Once volcanic particles reach the upper troposphere or lower stratosphere, they can travel vast distances, guided by jet stream winds. That’s how ash from an Ethiopian volcano made its way to the skies above Yemen, Oman, and eventually parts of India. Indian agencies have confirmed ash and SO₂ detection over Gujarat, Rajasthan, Maharashtra, Delhi, Haryana, and Punjab. The Directorate General of Civil Aviation issued warnings, leading to flight cancellations and reroutes on Gulf and Europe-bound paths. Airlines like Air India and Akasa cancelled several flights to avoid engine risk.

The India Meteorological Department (IMD) expects most ash to remain high in the atmosphere and fade within a day. While hazy skies and vivid sunsets may appear, health impacts are expected to be minimal, especially compared to India’s winter pollution. In contrast, Ethiopian communities closer to the volcano face much greater risks to their livelihood and water security.


Ethiopia’s Rift Is Our Neighbourhood Too

Geologically, the Afar Triangle is a place where three tectonic plates are pulling apart, one of the most active rift zones on the planet. It’s home to strange features like salt volcanoes (e.g. Dallol), lava lakes (e.g. Erta Ale), and frequent earthquakes.
Studies over the past 20 years have detected shallow magma activity beneath multiple Ethiopian volcanoes, including Aluto and Corbetti, which are closer to large towns and infrastructure. Hayli Gubbi wasn’t the only volcano showing signs. It was just the first to blow.
For India, this isn’t just a geography lesson. Most westbound international flights pass through the Red Sea and Arabian Peninsula. Even a moderate eruption like Hayli Gubbi caused route disruptions. A stronger eruption in the region could cause chaos on par with Iceland’s Eyjafjallajökull eruption in 2010, which shut down over 100,000 flights and cost airlines $1.7 billion. We’ve treated East Africa’s volcanoes as exotic destinations. They are, in fact, part of our environmental security sphere.


Clean Energy Beneath the Ash

There’s also a quieter story here. The heat that fuels these eruptions makes the East African Rift one of the world’s top geothermal hotspots. High-temperature geothermal systems exist under volcanoes like Aluto and Corbetti. Ethiopia’s pilot geothermal plant at Aluto is just the beginning plans are in place to scale geothermal energy across East Africa.

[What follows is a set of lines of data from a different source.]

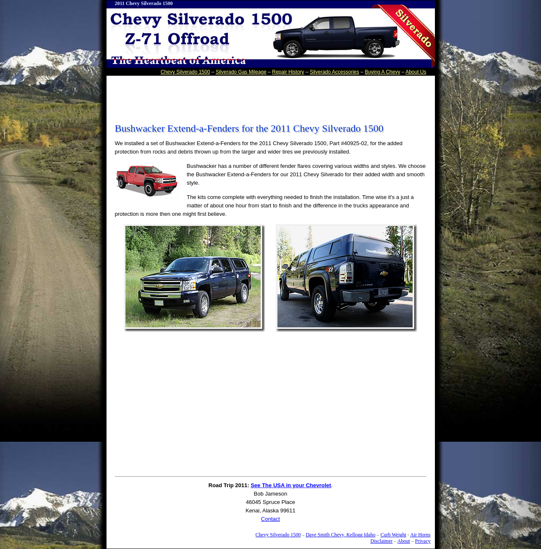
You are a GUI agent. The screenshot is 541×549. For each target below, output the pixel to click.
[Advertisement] (270, 96)
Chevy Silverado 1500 (185, 72)
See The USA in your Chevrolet (291, 485)
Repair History (288, 72)
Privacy (423, 541)
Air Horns (420, 535)
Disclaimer (381, 541)
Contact (270, 519)
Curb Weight (393, 535)
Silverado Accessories (334, 72)
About (403, 541)
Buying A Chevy (382, 72)
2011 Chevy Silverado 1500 (144, 3)
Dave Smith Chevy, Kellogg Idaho (341, 535)
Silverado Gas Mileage (241, 72)
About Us (415, 72)
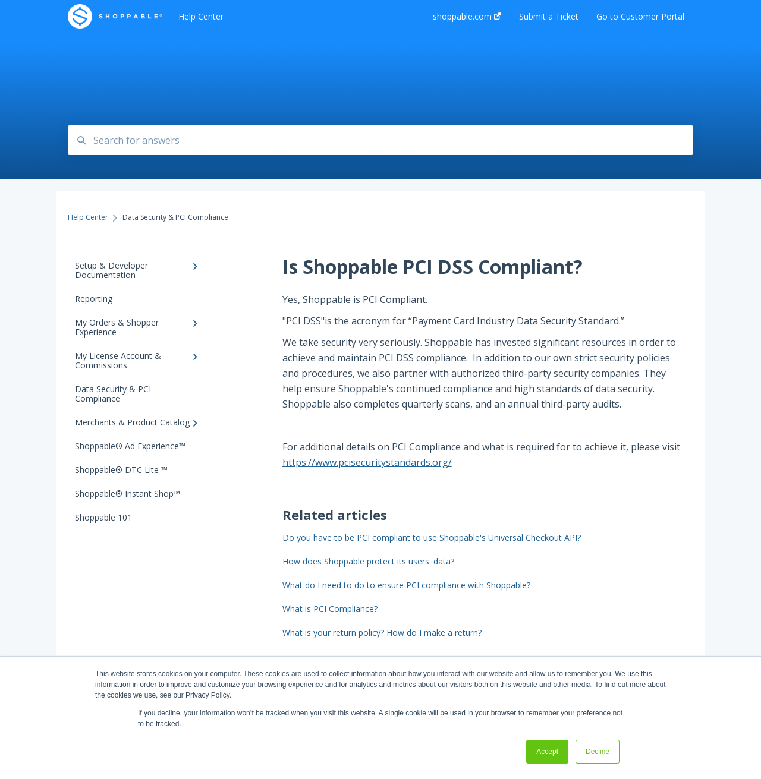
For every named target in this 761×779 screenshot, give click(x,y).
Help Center (201, 16)
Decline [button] (597, 752)
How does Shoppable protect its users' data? (368, 561)
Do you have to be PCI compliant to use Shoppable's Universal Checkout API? (431, 537)
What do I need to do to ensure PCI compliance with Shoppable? (406, 585)
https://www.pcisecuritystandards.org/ (367, 462)
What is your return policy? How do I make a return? (382, 632)
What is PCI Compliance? (330, 608)
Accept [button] (547, 752)
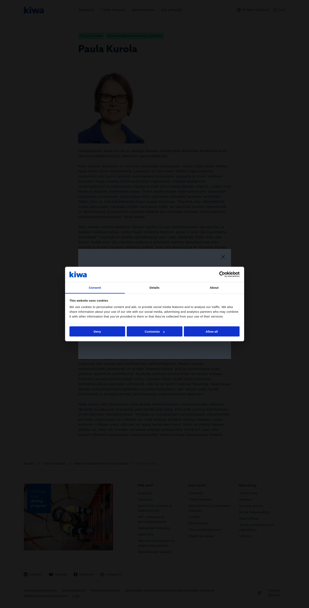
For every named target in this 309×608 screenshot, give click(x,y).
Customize (155, 331)
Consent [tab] (95, 287)
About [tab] (214, 287)
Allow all (212, 331)
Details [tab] (155, 287)
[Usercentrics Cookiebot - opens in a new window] (222, 274)
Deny (97, 331)
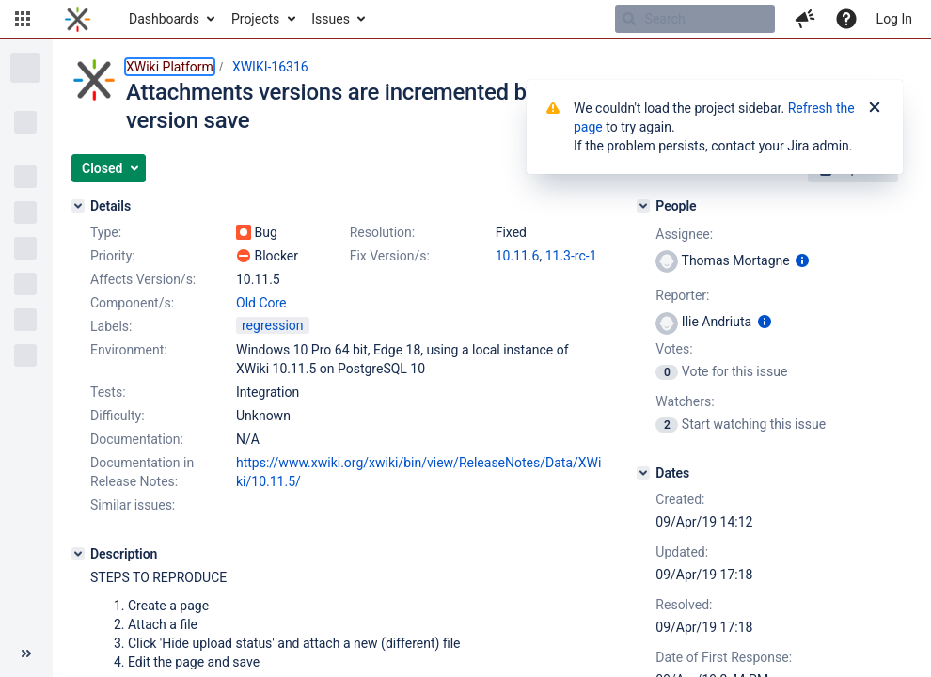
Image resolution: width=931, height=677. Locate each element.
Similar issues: (132, 504)
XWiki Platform (169, 66)
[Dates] (643, 473)
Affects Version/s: (143, 279)
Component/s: (132, 302)
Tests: (108, 392)
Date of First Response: (723, 657)
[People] (643, 206)
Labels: (111, 326)
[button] (22, 19)
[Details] (78, 206)
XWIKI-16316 (270, 66)
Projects (255, 18)
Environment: (128, 349)
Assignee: (684, 234)
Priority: (112, 255)
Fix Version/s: (390, 255)
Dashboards (164, 18)
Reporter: (682, 295)
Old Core (261, 302)
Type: (105, 232)
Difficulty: (117, 415)
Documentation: (136, 439)
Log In (894, 18)
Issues (330, 18)
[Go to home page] (78, 19)
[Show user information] (802, 260)
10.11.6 (518, 255)
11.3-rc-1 (571, 255)
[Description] (78, 553)
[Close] (874, 108)
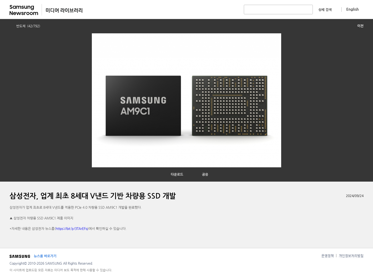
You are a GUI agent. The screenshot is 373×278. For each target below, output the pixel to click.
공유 (205, 174)
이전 (360, 26)
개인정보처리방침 (351, 256)
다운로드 (177, 174)
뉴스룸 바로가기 (45, 256)
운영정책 (327, 256)
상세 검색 (325, 9)
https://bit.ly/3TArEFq (72, 228)
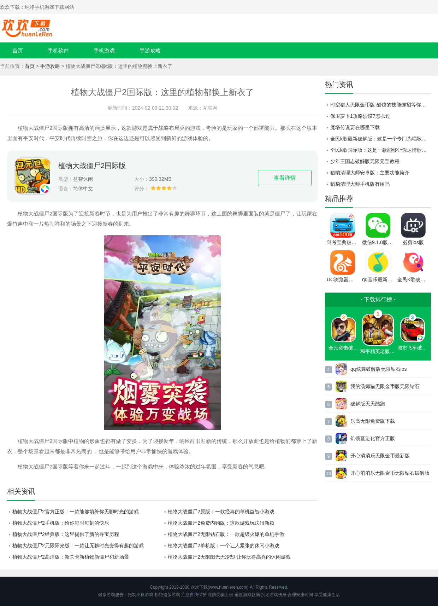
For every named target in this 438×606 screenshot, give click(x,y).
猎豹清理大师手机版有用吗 (360, 184)
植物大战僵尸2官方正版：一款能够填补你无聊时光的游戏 (75, 511)
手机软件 (58, 50)
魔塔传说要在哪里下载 (355, 127)
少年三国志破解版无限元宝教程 (364, 161)
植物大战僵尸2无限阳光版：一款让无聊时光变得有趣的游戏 (78, 545)
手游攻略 (150, 50)
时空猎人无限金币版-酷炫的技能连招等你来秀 (380, 105)
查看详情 (284, 178)
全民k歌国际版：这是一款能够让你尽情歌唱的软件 (380, 150)
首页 (17, 50)
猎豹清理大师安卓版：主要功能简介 (369, 172)
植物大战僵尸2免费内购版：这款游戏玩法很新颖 (221, 523)
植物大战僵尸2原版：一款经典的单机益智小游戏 (221, 511)
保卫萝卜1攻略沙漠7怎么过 (360, 116)
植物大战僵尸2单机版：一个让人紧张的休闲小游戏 (223, 545)
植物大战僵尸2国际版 (92, 165)
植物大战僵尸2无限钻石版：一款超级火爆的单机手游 (226, 534)
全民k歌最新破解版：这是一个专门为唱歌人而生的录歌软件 (380, 139)
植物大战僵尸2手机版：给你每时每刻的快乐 (60, 523)
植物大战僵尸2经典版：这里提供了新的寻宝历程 (65, 534)
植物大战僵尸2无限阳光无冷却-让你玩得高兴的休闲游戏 (229, 557)
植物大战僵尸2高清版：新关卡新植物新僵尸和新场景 (70, 557)
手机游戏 (104, 50)
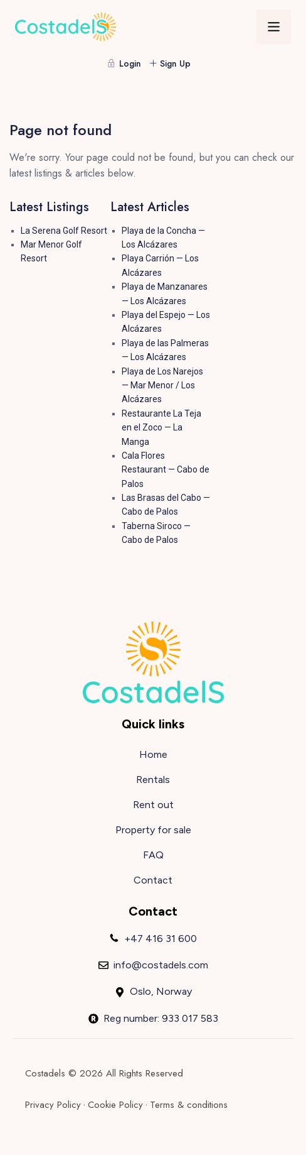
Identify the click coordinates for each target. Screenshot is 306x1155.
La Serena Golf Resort (64, 231)
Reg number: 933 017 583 (160, 1018)
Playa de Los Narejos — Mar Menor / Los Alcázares (162, 385)
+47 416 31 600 (160, 938)
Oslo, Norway (161, 991)
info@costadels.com (160, 965)
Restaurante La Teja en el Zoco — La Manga (161, 427)
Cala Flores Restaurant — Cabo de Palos (165, 470)
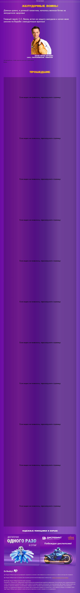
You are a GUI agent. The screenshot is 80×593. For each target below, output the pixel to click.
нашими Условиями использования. (60, 577)
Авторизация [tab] (40, 0)
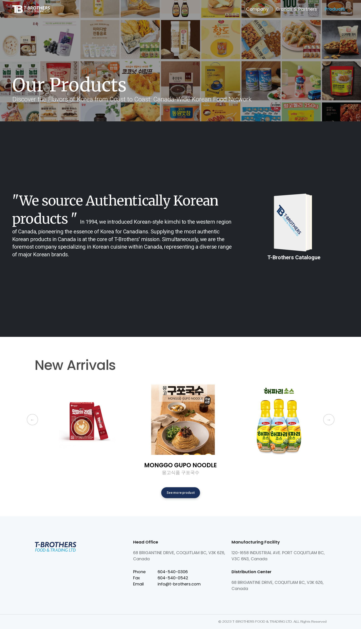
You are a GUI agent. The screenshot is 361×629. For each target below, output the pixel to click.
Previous (32, 419)
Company (257, 9)
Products (335, 9)
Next (328, 419)
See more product (181, 492)
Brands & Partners (296, 9)
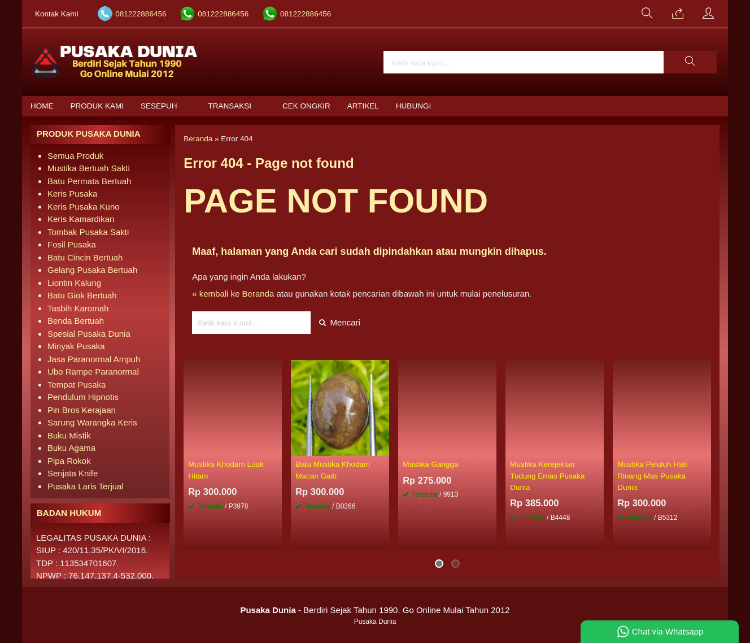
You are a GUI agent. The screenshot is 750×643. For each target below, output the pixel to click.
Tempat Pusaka (76, 384)
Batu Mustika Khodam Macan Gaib (332, 470)
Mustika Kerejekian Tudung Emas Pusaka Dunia (547, 476)
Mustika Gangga (430, 464)
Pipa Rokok (69, 461)
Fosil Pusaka (71, 244)
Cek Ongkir (306, 106)
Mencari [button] (339, 322)
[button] (690, 62)
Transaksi (230, 106)
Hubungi (413, 106)
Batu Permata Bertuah (89, 181)
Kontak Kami (57, 14)
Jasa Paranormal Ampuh (93, 359)
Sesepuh (159, 106)
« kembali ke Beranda (233, 293)
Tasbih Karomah (77, 308)
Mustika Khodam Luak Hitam (226, 470)
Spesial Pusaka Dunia (88, 333)
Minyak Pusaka (76, 346)
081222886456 (140, 14)
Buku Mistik (69, 435)
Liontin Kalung (74, 283)
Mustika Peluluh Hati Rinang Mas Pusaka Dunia (652, 476)
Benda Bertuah (75, 320)
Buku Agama (71, 448)
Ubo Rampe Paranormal (93, 371)
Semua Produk (75, 155)
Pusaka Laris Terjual (85, 486)
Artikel (363, 106)
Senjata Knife (72, 473)
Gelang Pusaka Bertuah (92, 270)
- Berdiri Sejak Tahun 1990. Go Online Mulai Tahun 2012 (374, 610)
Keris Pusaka (72, 193)
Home (42, 106)
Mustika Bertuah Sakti (88, 168)
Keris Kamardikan (80, 219)
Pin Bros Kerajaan (81, 410)
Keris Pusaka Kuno (83, 206)
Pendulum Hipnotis (83, 397)
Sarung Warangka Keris (92, 422)
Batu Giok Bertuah (82, 295)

This is crucial in a warming world. Geothermal energy offers a low-carbon path to development, unlike the fossil-fuel-heavy growth of richer nations. For India, now exploring geothermal options in Ladakh and the Andamans, this is a moment to act. India and Ethiopia can collaborate on research, satellite monitoring, scientist training, and co-financed geothermal projects. This transforms a shared threat into a shared opportunity.

What India Should Do Next

Hayli Gubbi shouldn’t be a one-day headline. It’s a rehearsal. India needs to respond with clarity and purpose:
⦁ Include African volcanoes in Indian risk models: Update aviation and supply chain contingency plans to factor in East African eruptions, as Europe did post-Iceland 2010.
⦁ Invest in joint early warning systems: Fund monitoring equipment and research with African nations to reduce uncertainty around volcano behaviour.
⦁ Integrate volcanic aerosols in air quality alerts: Don’t treat volcanic ash and SO₂ as separate from domestic pollution — update advisories when such plumes arrive.
⦁ Support impacted communities at the source: As a development partner of Ethiopia, India can channel resources to help regions like Afar recover and adapt.
⦁ Use this as a science outreach opportunity: Explain how ash travels, how satellites work, and how India is tied to Africa’s geology. Let ISRO, IMD and universities lead the conversation.


A Shared Sky

Right now, a herder in Afar is brushing ash off a goat, wondering where to find grass. A passenger in Delhi is staring at delayed flight boards, irritated by a volcano they’ve never heard of.
Both are breathing air touched by the same eruption. Hayli Gubbi didn’t unleash a global disaster. But it did offer something equally important: a reminder that nature’s movements don’t stop at national borders. It’s up to us whether we treat it as a weather anomaly or a wake-up call for deeper cooperation.